Solitary Fibrous Tumor of the Abdominal Wall
|Marta Costa1, André Oliva1, Ana Velez1, Ana Bento1*, Helena Garcia2 and Fernando Oliveira1|
|1Department of Surgery, Centro Hospitalar e Universitário de Coimbra, Portugal|
|2Department of Pathology, Centro Hospitalar e Universitário de Coimbra, Portugal|
|Corresponding Author :||Ana Bento
Department of Surgery
Centro Hospitalar e Universitário de Coimbra, Portugal
Tel: [+351] 239 400 400
E-mail: [email protected]
|Received January 23, 2014; Accepted April 23, 2014; Published April 25, 2014|
|Citation: Costa M, Oliva A, Velez A, Bento A, Garcia H, et al. (2014) Solitary Fibrous Tumor of the Abdominal Wall. J Clin Case Rep 4:363. doi:10.4172/2165-7920.1000363|
|Copyright: © 2014 Costa M, et al. This is an open-access article distributed under the terms of the Creative Commons Attribution License, which permits unrestricted use, distribution, and reproduction in any medium, provided the original author and source are credited.|
Solitary fibrous tumor is a rare neoplasm of mesenchymal origin that usually arise within the pleura. Its origin in abdominal wall is extremely rare, with only 15 cases described in the English literature.

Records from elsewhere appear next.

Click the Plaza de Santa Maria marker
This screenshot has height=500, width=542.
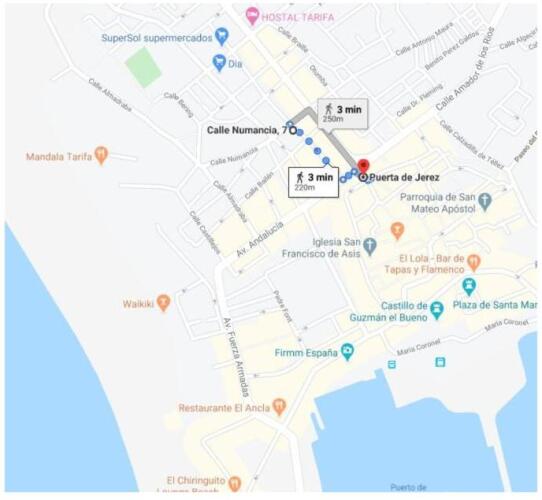[469, 286]
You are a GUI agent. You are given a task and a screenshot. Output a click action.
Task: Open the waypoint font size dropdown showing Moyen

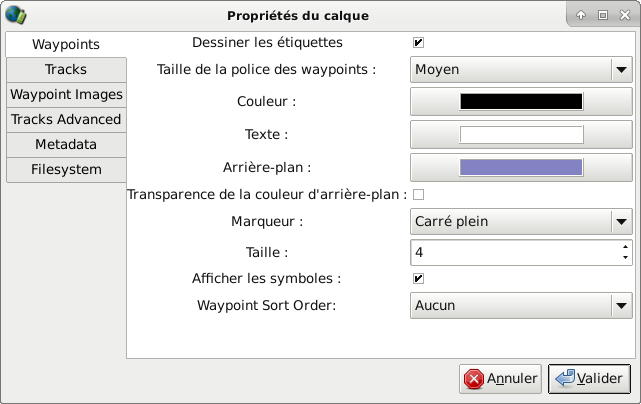coord(521,70)
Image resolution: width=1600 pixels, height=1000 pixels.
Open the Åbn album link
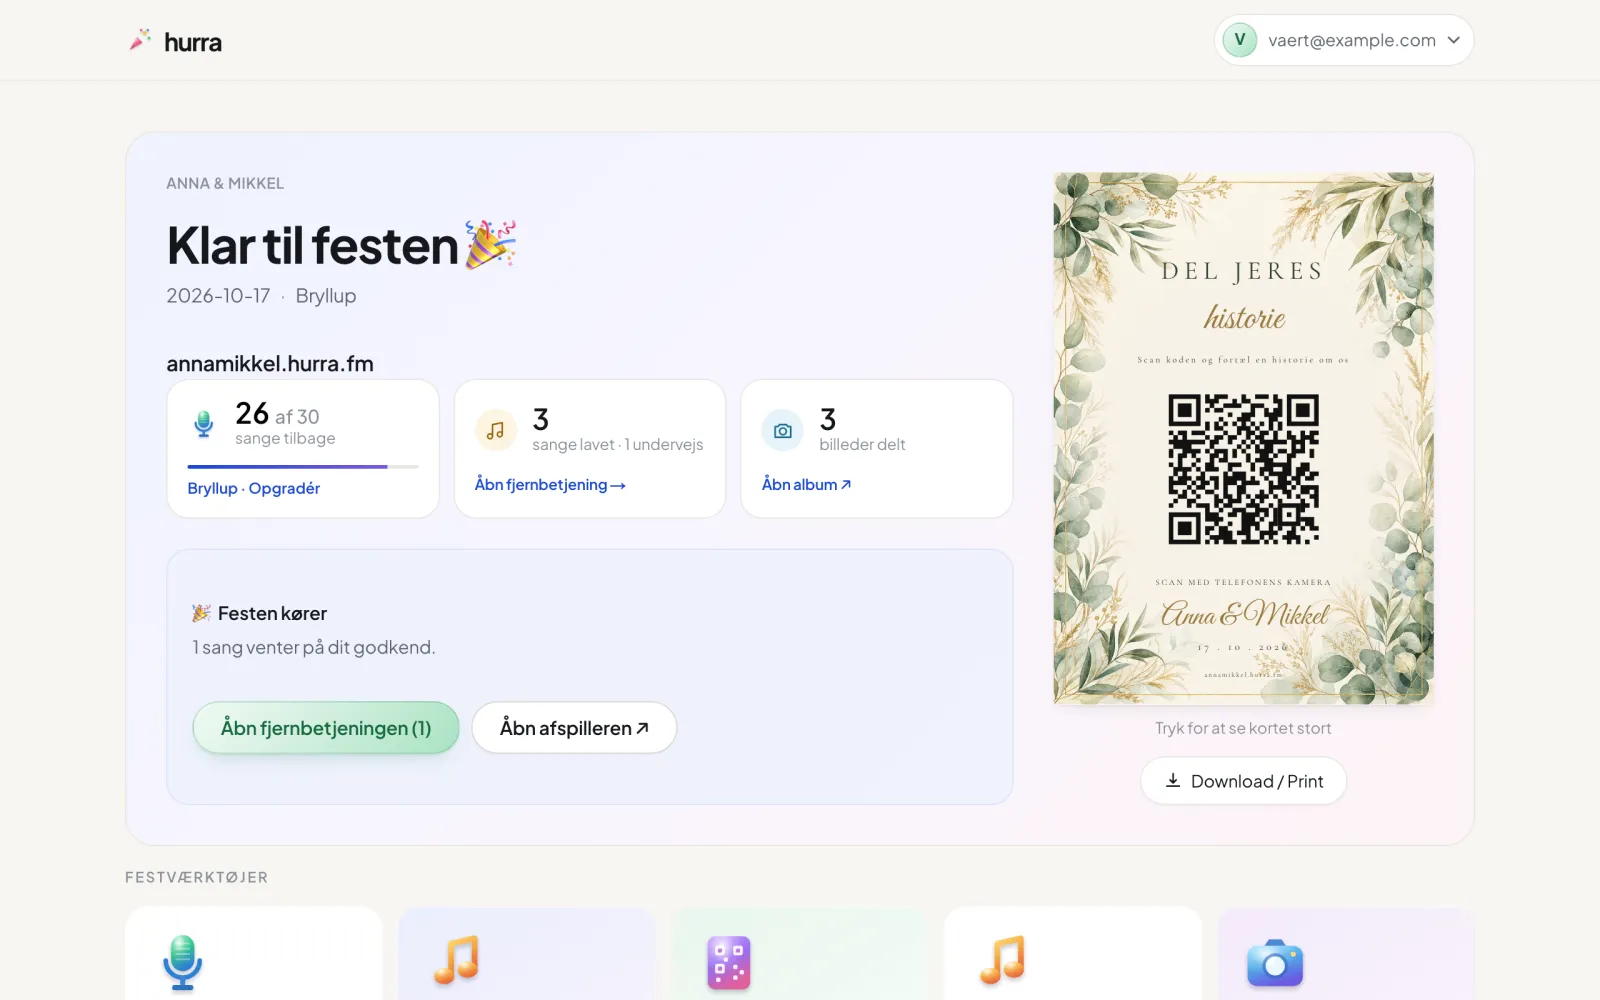tap(806, 484)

We report the case of a 55-year-old woman presented with a mass located at the left lower quadrant of the
abdominal wall. Microscopic studies revealed histologic and immunohistochemicalfeatures consistent with a SFT. Eighteen months after surgical excision of the mass followed by adjuvant radiotherapy, the patient is alive and disease-free. The authors discuss the clinicopathological features of SFTs, differential diagnosis and treatment options.